Task to complete → Please reproduce all entries word for word, leaving every image behind.

Records provided →
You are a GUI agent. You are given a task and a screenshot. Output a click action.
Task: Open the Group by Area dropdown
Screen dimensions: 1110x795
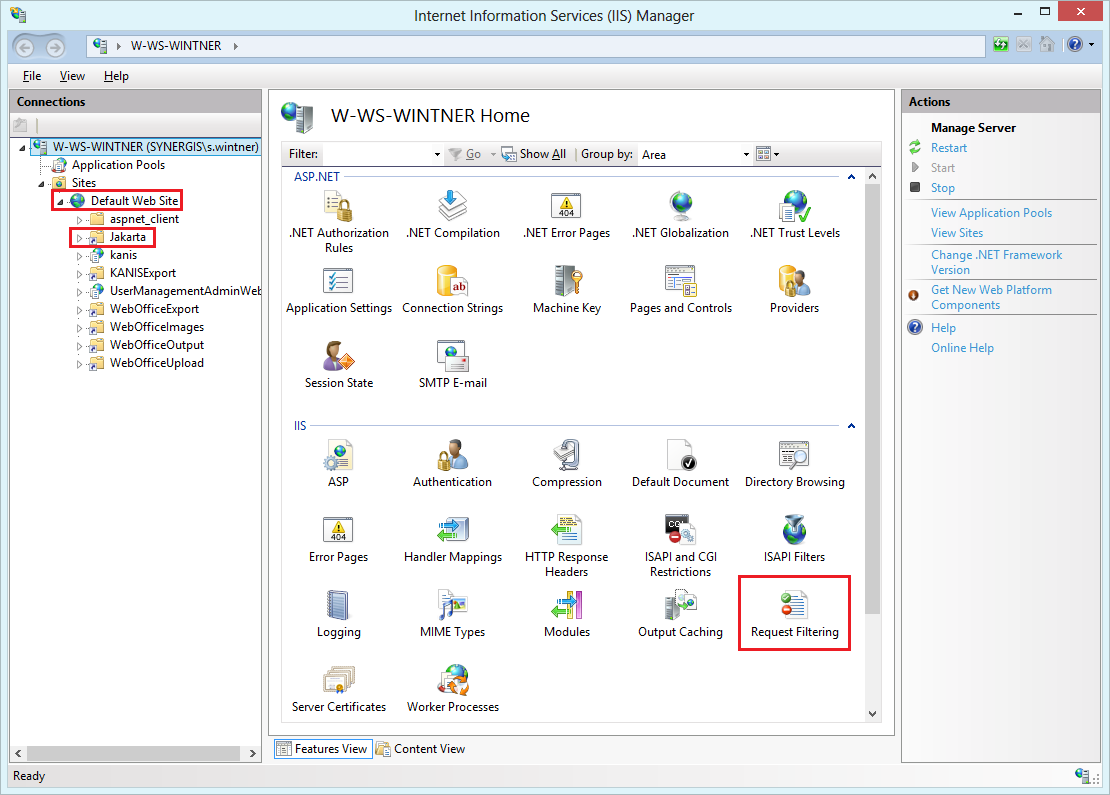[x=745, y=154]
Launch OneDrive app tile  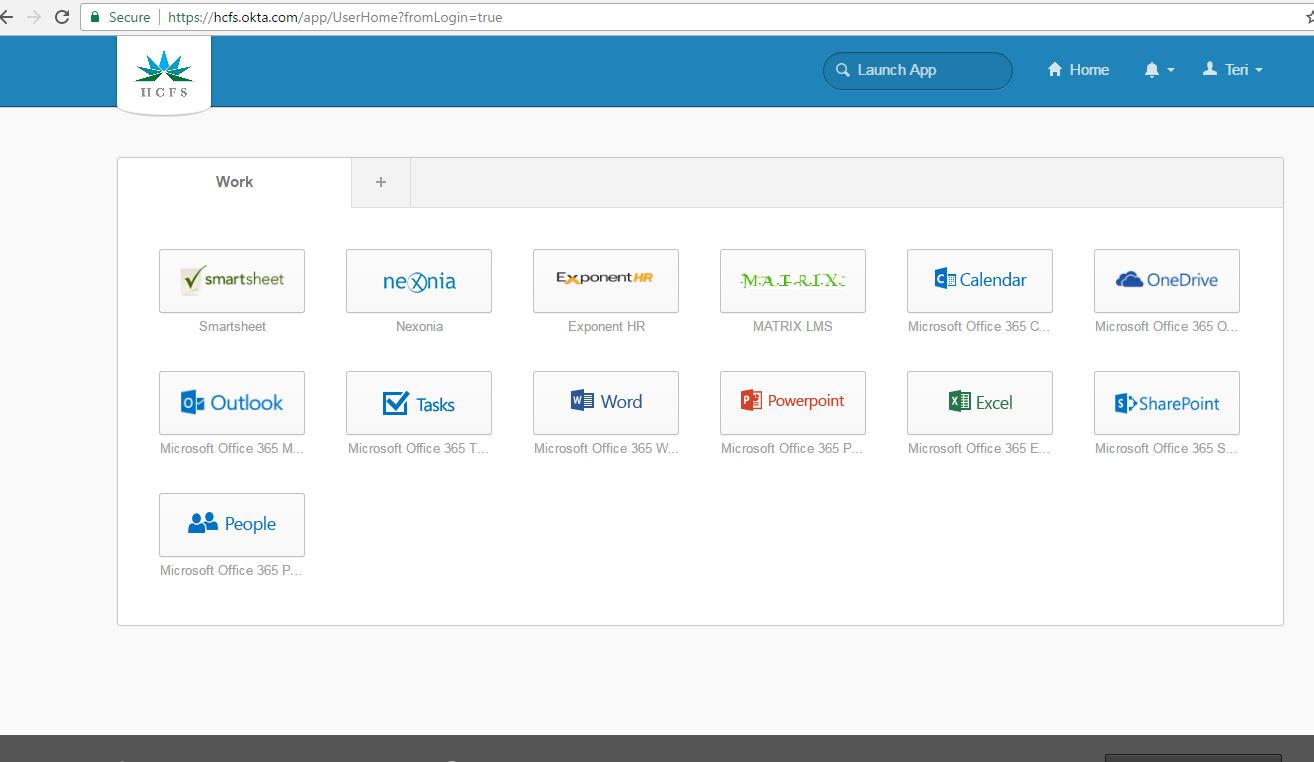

Task response →
You are a GUI agent. You are given a task and a screenshot. Output a click action.
Task: Open the Group by Area dropdown
Screen dimensions: 1110x795
[x=745, y=154]
Launch OneDrive app tile  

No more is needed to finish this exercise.